Running the bootstrap command

To bootstrap a collection, run a command like

$ impira bootstrap -d /path/to/snapshotted/data/ \
    --org-name  YOUR_ORG_NAME \
    --api-token YOUR_API_TOKEN \

The command will log its progress as it runs and print a link to the new collection with an automatically generated name. You can rename the collection whatever you’d like in the Impira app.

Reusing existing state

By default, the bootstrap command will create a new collection and then upload the files, setup the fields, and label the files defined in the snapshotted data directory automatically. You can optionally specify a --collection flag to work inside of an existing collection and a --skip-upload flag to reuse the files in the collection instead of uploading them from scratch.

bootstrap will automatically reuse existing fields if they exist and create new ones that do not. If there are type conflicts, it will print a warning message and may fail to provide labels.

Common Patterns

From AWS Textract

Impira requires you to setup the fields you wish to extract and provide at least one label. Although this method allows Impira to provide a very high level of accuracy, it can be cumbersome to setup on files with lots of fields, like ACORD forms.

The infer-fields command allows you to automatically guess the fields and labels in a file using AWS Textract. You can then use this to bootstrap a new collection in Impira, and then simply correct any inaccuracies within the Impira UI.
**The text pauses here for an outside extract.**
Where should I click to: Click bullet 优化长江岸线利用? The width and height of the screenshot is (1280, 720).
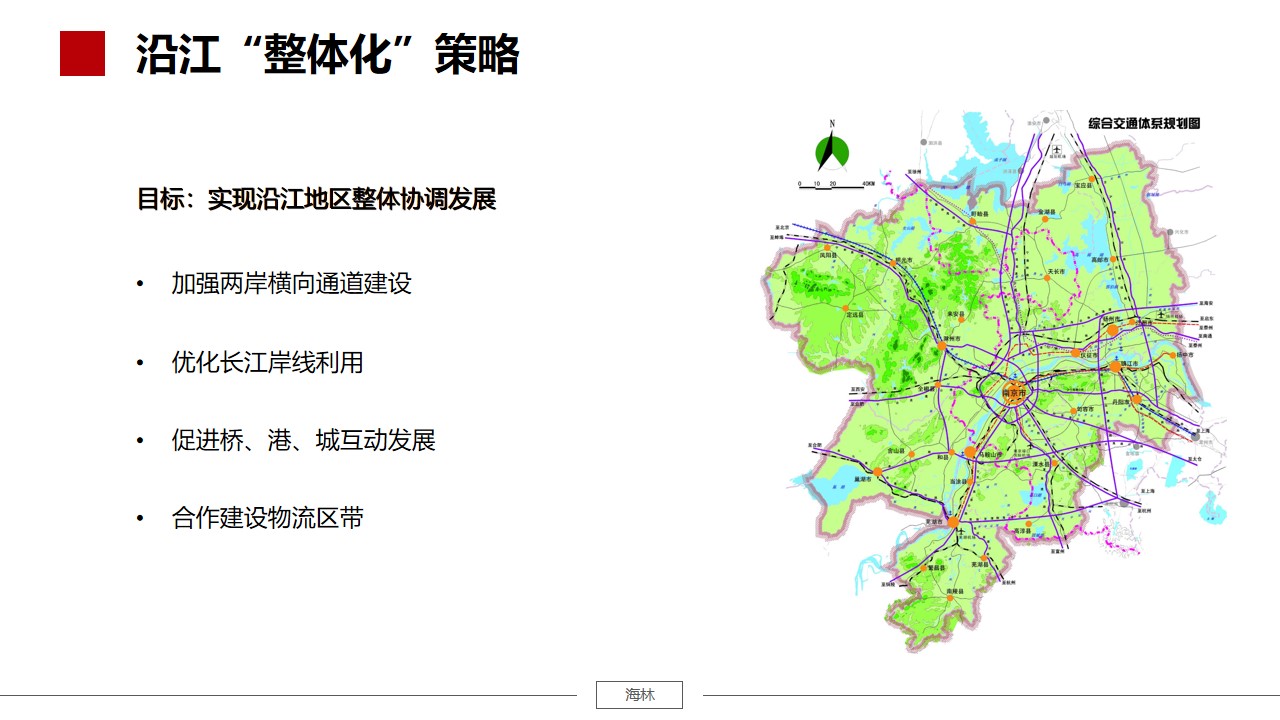(x=267, y=362)

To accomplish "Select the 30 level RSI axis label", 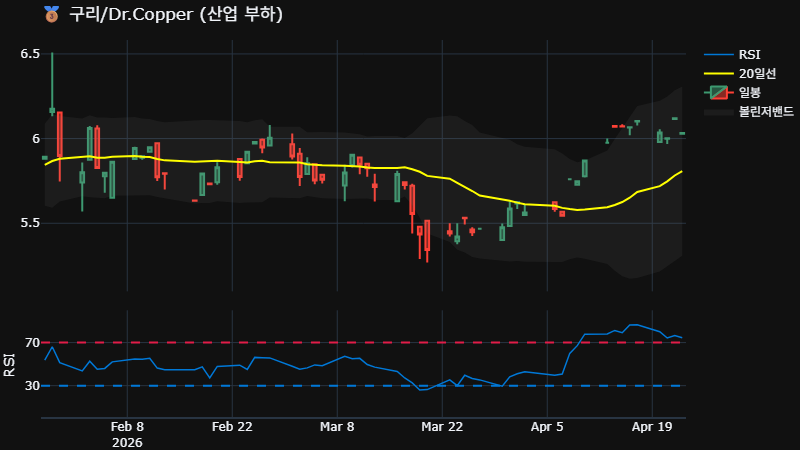I will (32, 385).
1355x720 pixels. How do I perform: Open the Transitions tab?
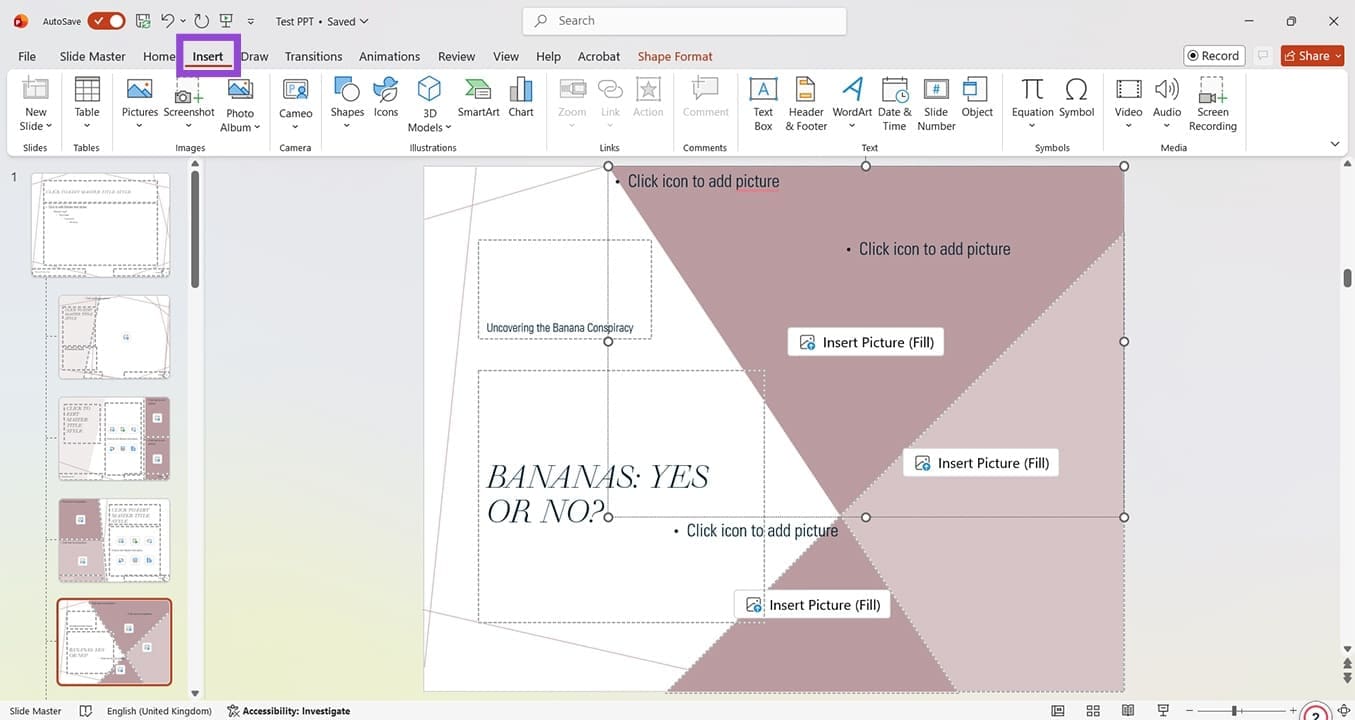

# This will output a directory like data/capture/document.ext-98bf
$ impira infer-fields -d data \
    /path/to/document.ext 

# This will output a collection and its id
$ impira bootstrap -d data/capture/document.ext-98bf \
    --org-name YOUR_ORG_NAME \
    --api-token YOUR_API_TOKEN \

If you run infer-fields on multiple files of the same document type, you can add more files to the collection too:

# Upload an additional document
$ impira bootstrap -d data/capture/document-2.ext-a81e \
    --org-name YOUR_ORG_NAME \
    --api-token YOUR_API_TOKEN \
    --collection COLLECTION_ID

Warning

Textract does not necessarily produce the same field names between documents of the same type. For example, two ACORD 25 forms might produce fields with slightly different names like INSURER A and INSURER A:. The Impira CLI will do its best to reconcile fields with different names, but you may end up with duplicate fields in Impira if you bootstrap from multiple files.

From another Impira collection

The snapshot command can be used together with the bootstrap command to save and restore Impira collections. This is useful for quality assurance and to experiment with new labeling approaches without disrupting an existing collection.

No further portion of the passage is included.